What this task involves: Where in the records does the word "agent" appear? Copy each line that holds it.

Data to process:

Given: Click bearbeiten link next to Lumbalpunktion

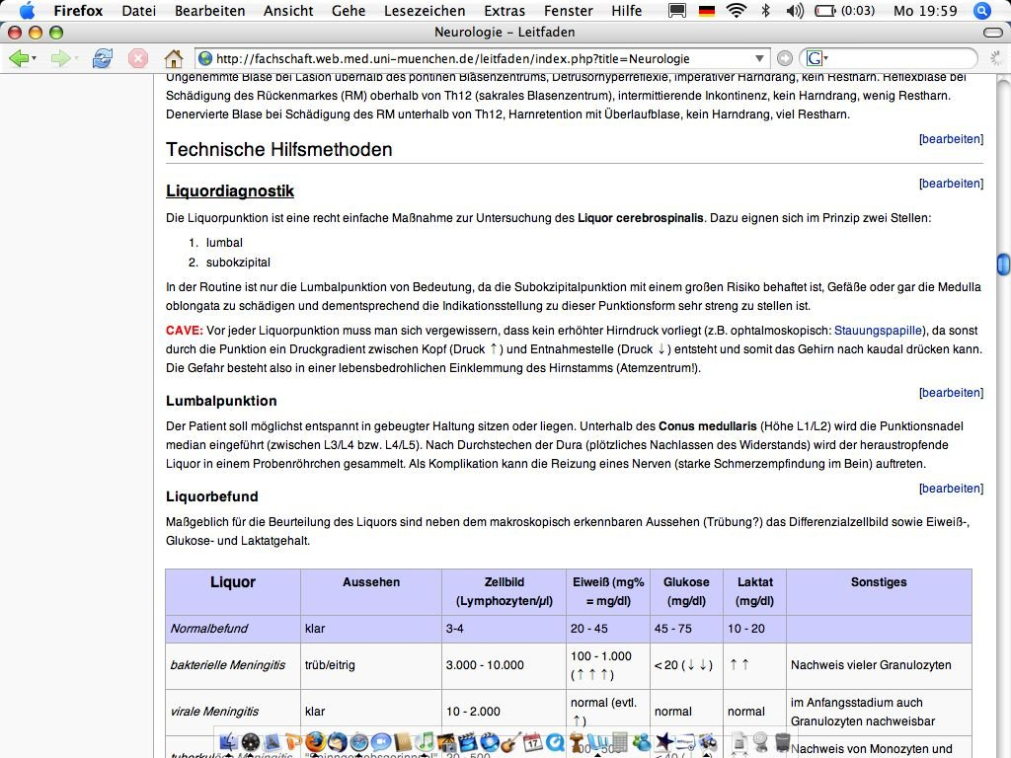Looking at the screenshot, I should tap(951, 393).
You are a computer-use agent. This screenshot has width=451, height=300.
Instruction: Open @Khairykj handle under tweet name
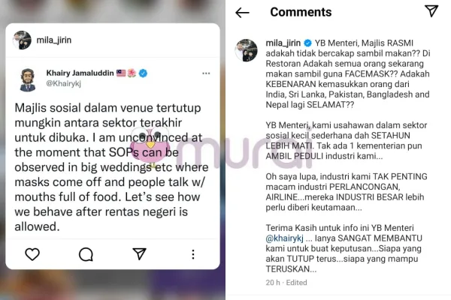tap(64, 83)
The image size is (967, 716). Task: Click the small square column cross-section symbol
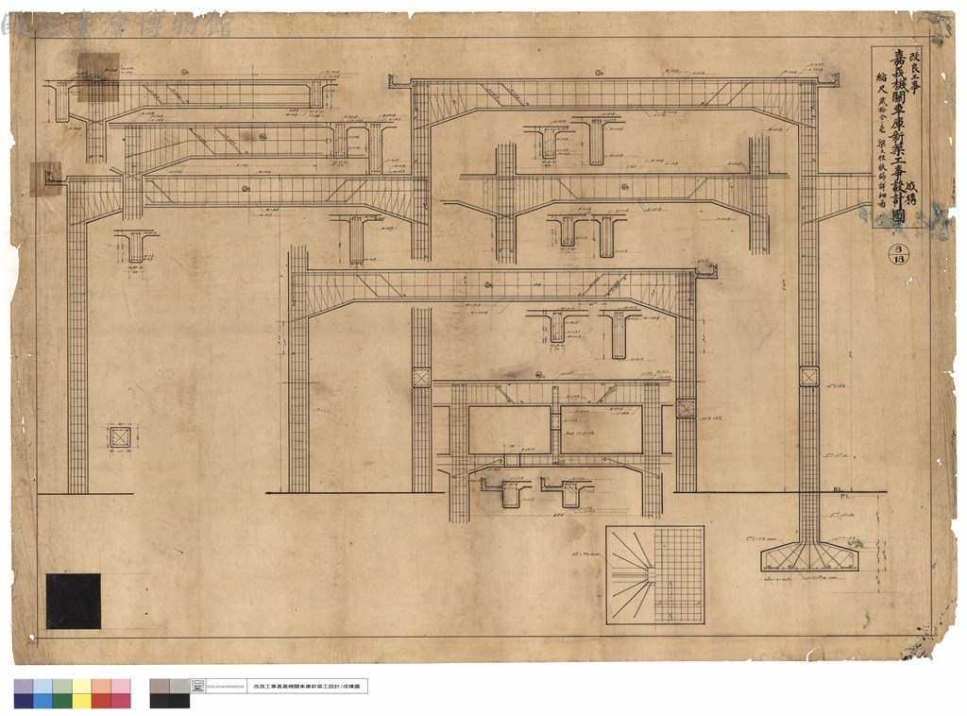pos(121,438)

==

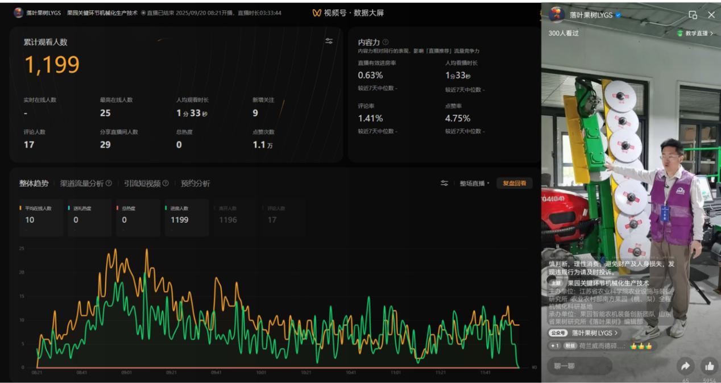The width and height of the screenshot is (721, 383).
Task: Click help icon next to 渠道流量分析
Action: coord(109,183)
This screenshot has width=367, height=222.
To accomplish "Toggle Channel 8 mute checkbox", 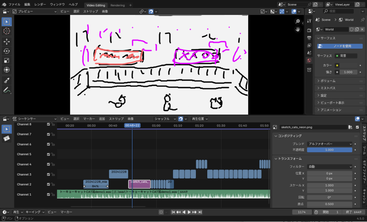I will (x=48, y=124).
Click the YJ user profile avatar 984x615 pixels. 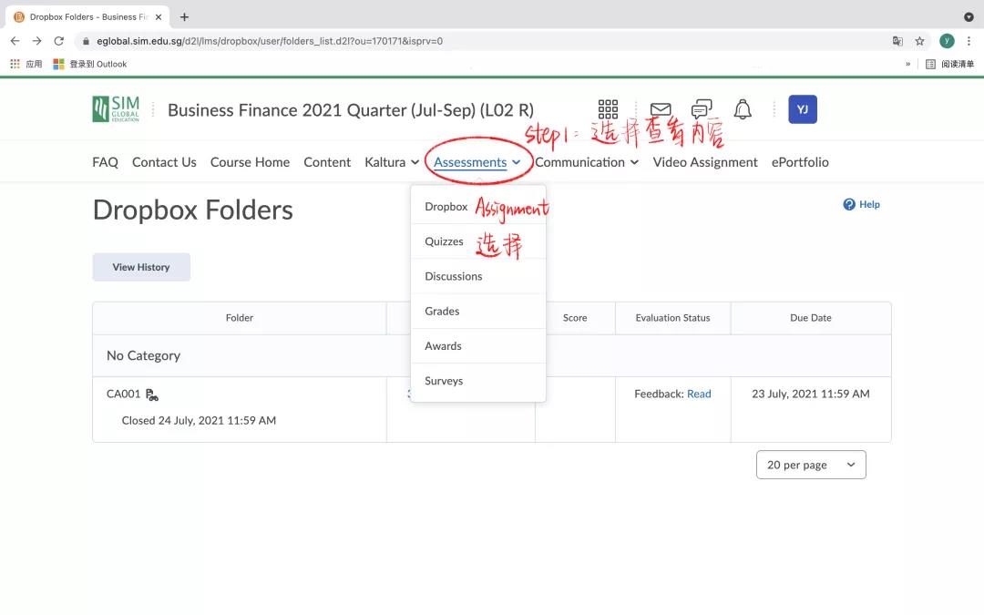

--

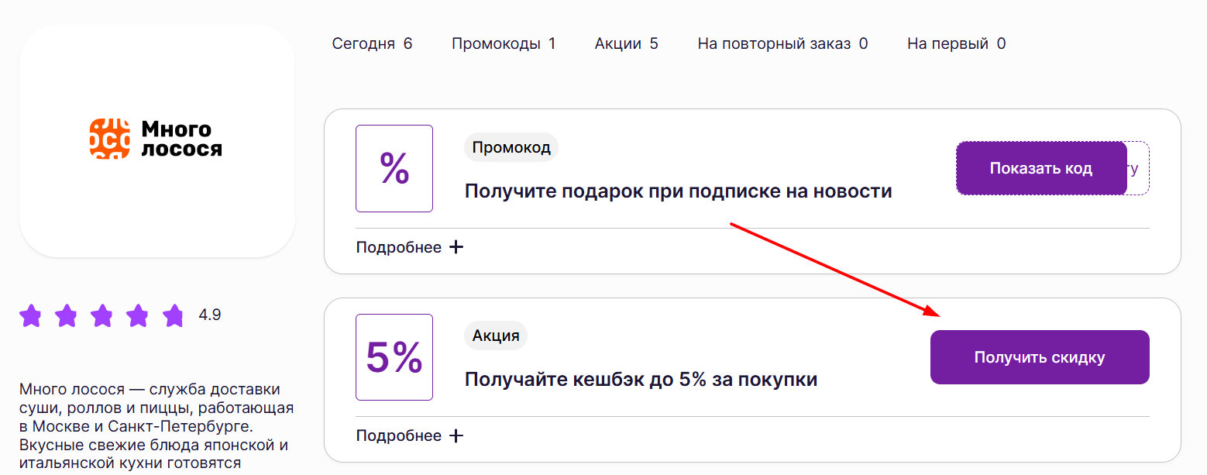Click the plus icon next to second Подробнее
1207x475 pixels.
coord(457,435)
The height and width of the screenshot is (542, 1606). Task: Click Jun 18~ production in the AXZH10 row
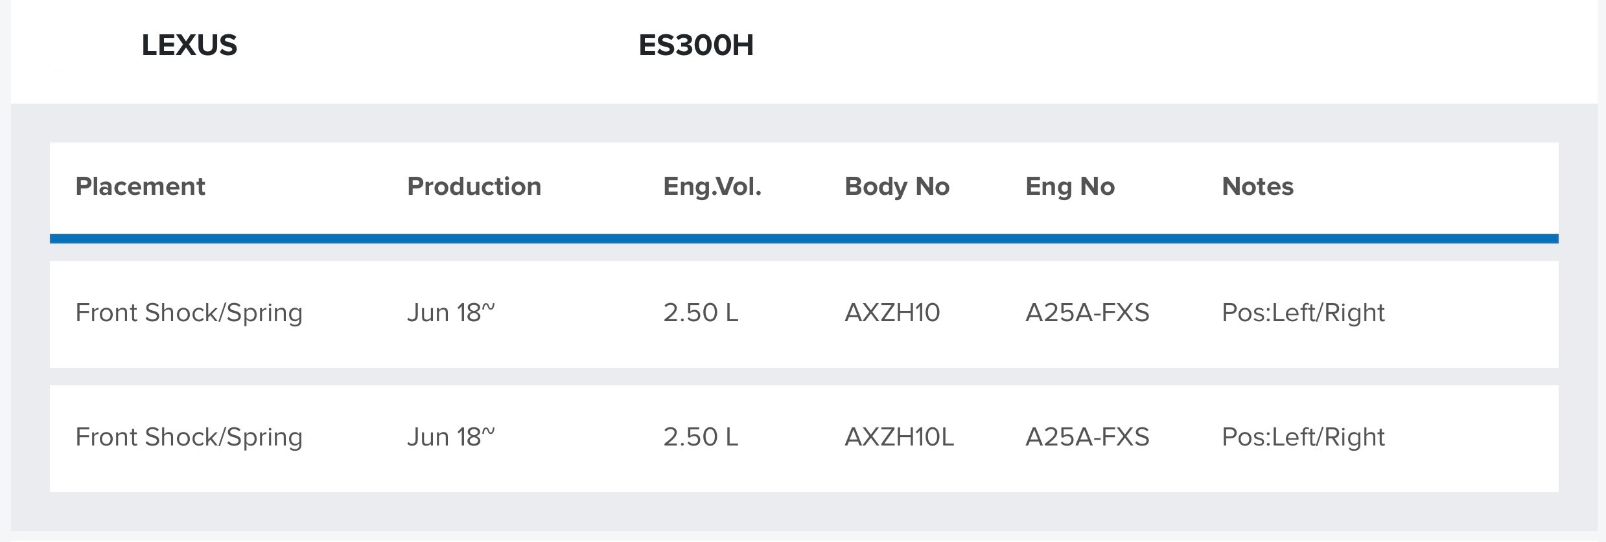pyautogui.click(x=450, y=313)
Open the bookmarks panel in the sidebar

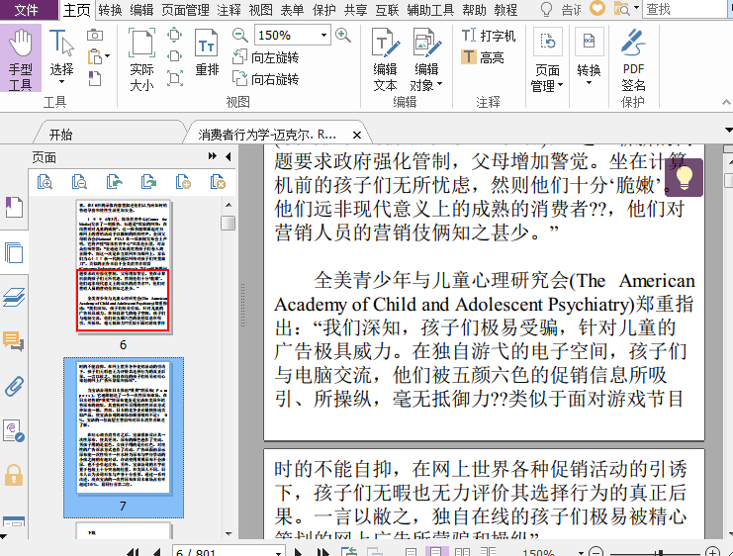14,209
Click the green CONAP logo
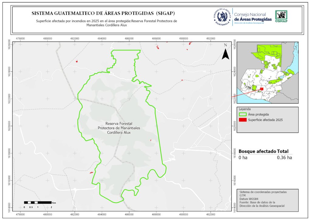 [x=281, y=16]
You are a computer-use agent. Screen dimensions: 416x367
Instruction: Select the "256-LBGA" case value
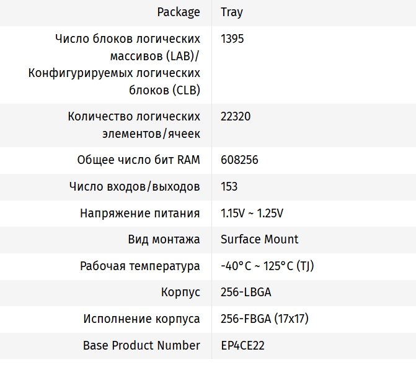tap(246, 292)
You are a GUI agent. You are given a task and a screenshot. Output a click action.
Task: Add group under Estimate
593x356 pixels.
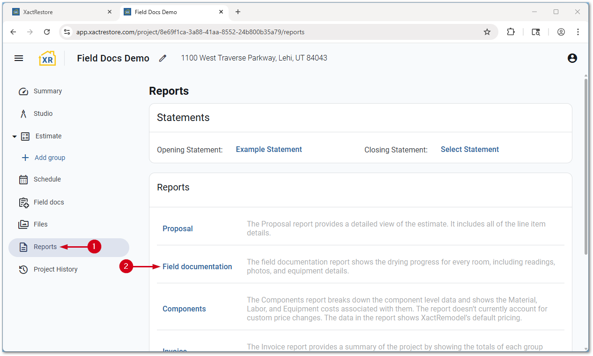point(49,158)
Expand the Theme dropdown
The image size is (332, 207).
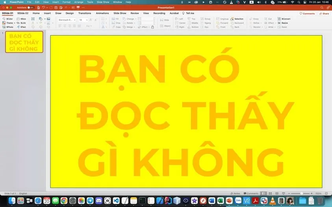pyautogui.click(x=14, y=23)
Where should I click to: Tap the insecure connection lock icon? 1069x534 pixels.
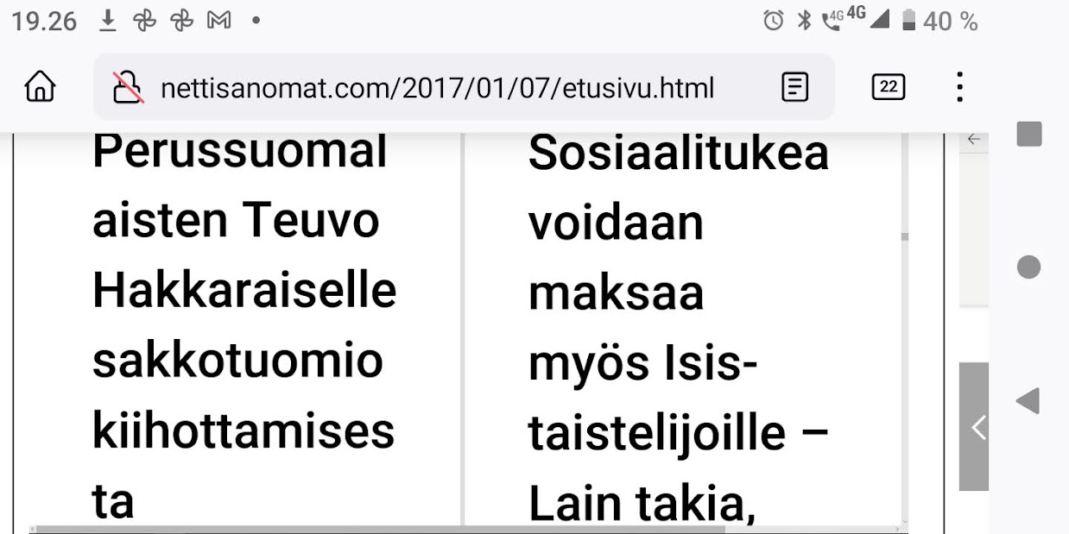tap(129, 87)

Written response:
You are a computer-use agent. This screenshot has width=451, height=300.
You are a computer-use agent. Screen dimensions: 416x367
You are a GUI agent. You are given a task and a screenshot. Output a click action.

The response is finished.